INFORMATION SHOWN:
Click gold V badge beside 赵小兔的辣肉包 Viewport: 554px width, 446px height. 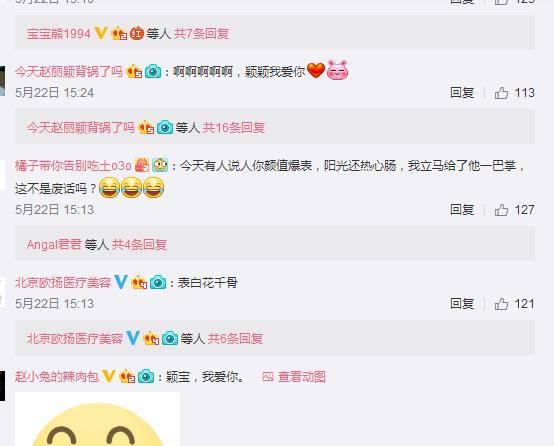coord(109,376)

---

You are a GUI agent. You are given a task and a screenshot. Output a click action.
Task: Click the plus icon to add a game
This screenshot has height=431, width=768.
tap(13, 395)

--

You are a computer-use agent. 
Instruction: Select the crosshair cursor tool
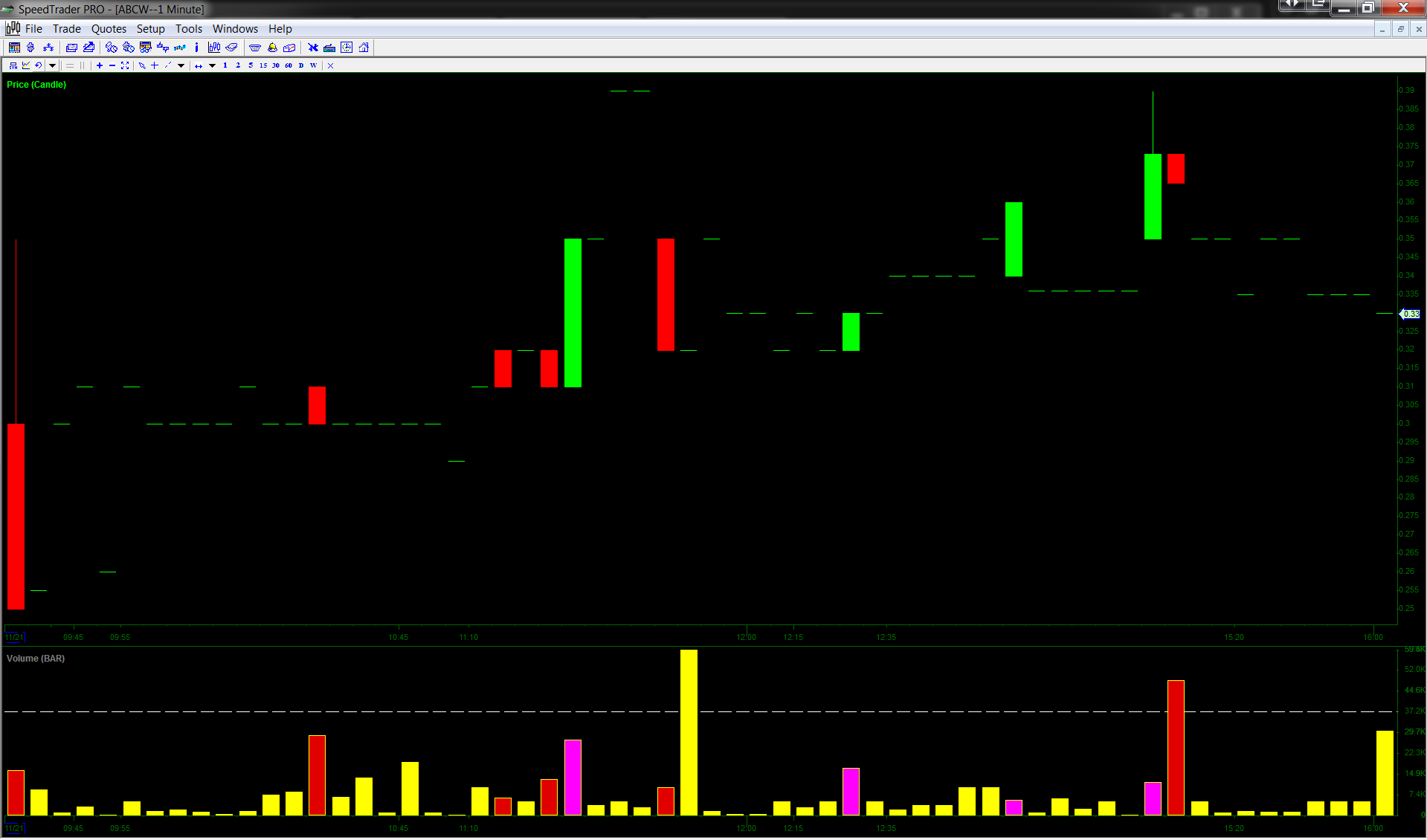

ABOUT THIS TASK: Lines with "agent" in them are what the answer must contain; copy each from the records above.

TASK ANSWER:
You are a GUI agent. You are given a task and a screenshot. Output a click action.
You are a computer-use agent. 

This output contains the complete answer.